From my experience looking at the sites, there can be little doubt that the ban has been triggered by a scan of the website linking into and out of the site and the quality of the sites and links on both sides. I would urge SEOs, especially those in particularly commerical or competitive spaces to be very wary of how they build links on their sites and where they generate the sources of their links. Low quality coming in and going out appears to be something that can earn a quick reprimand form Google (despite being relatively safer at Yahoo! & MSN) and my recommendation, therefore, is to first earn links naturally, with content - use press releases, directory listings, blogs (not comment spam, but blog mentions in the posts) and creativity before turning to automated systems or link advertising.
This is one of the first major upgrades I've seen in Google's ability to punish low quality links and sites (and high quality sites with low quality links). It could very well be that further crackdowns are around the corner.
It's certainly an amazing thing to observe, though. It appears to be a full algorithmic banning, which means a human being doesn't even look to see if these are important or valuable sites being removed - they're just getting taken down because of who links to them and who they link to - extraordinary.
And of course it keeps getting worse; two more domains from the same client were delisted (a former PR5 and a former PR6).
We are in the process of running the spider again to see how many "new" delisted sites we need to drop links to.
Do they not understand this is a terrible way to take care of the problem? The collateral might be greater than the target.
Perhaps I should jump in and explain Michael. The industry sites affected are of a client of mine operating in the payday loan industry; most of their incoming links were on theme, but were primarily derived through the long-loved practice of 1-to-1 and 3-way linking (most of which were on the typical industry resource page with several other on-theme links).

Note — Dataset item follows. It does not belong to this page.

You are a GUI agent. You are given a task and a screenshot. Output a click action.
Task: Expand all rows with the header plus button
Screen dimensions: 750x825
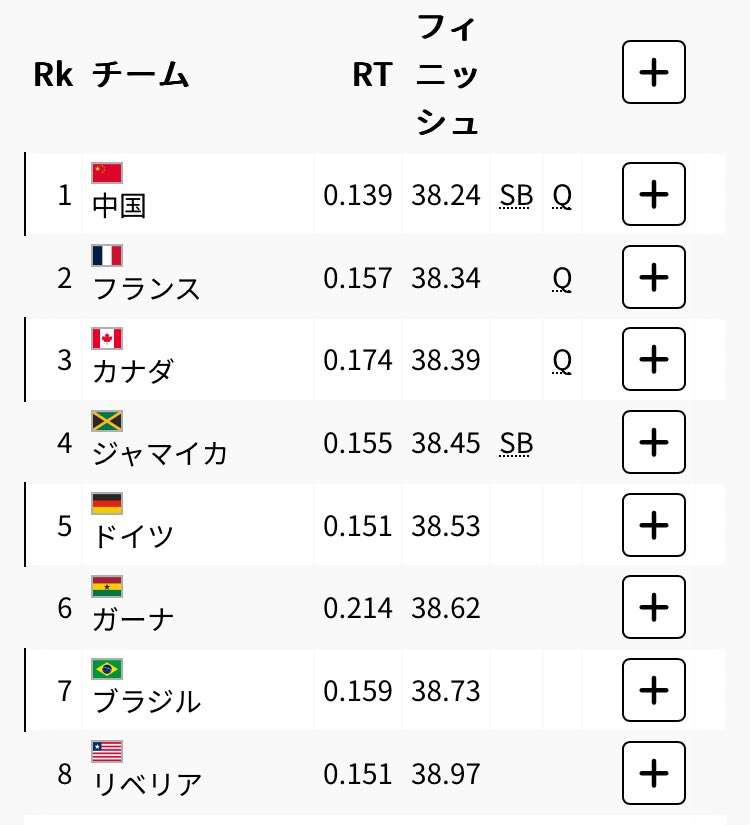[x=654, y=72]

Additionally, the sites themselves were high quality (no duplicated content, no cross-linking), but some of the outgoing links weren't the best choices...linking out to other sites which had resource sections slightly more accepting than our own resulted in being delisted.
Then what? I contacted Google, letting them know that a few sites that were obeying the rules got the axe (at this point, the staff was only checking for bad neighborhoods on an eye-ball basis). After a bit of back and forth, I was repeatedly told to look at the webmaster guidelines; coupled with some posts in that referenced thread on the heightened consequences of linking to bad neighborhoods, the company began to run a spider to determine which of the outgoing links were not indexed in Google -- 100 links later I submitted again....again, I was told to look at the guidelines. On a hunch, based on a joke of Google eventually delisting the Internet, I had the client run the spider again -- 38 more sites had become delisted.
I'm still working with Google to determine whether the sites now meet quality standards, and have been given the "past onto the engineers" message we delisted SEO managers long for; on a continual basis rolling forward, regular spidering will take place to eliminate sites as they are delisted, with a higher emphasis placed on "natural" links.
As a personal thought, this may not have been the best way to go about instituting such a filter, especially when dealing with hypercompetitive industries like loans. One can either play by all the rules, and no longer rank (good luck getting THAT many "natural" links) or go blackhat.
Michael - You're right. I need to provide better specificity. I will see what I can manage given that privacy is of great concern.
What I can say is that the sites concerned are in the sector of personal lending, and that the method used to gain link popularity is through a bulk link gain system. Primarily the incoming links are sourced from reciprocal link pages and other pages that link to a wide variety of sites as part of linking "schemes".
Those who use these bulk methods should be aware that greater scrutiny is on the horizon.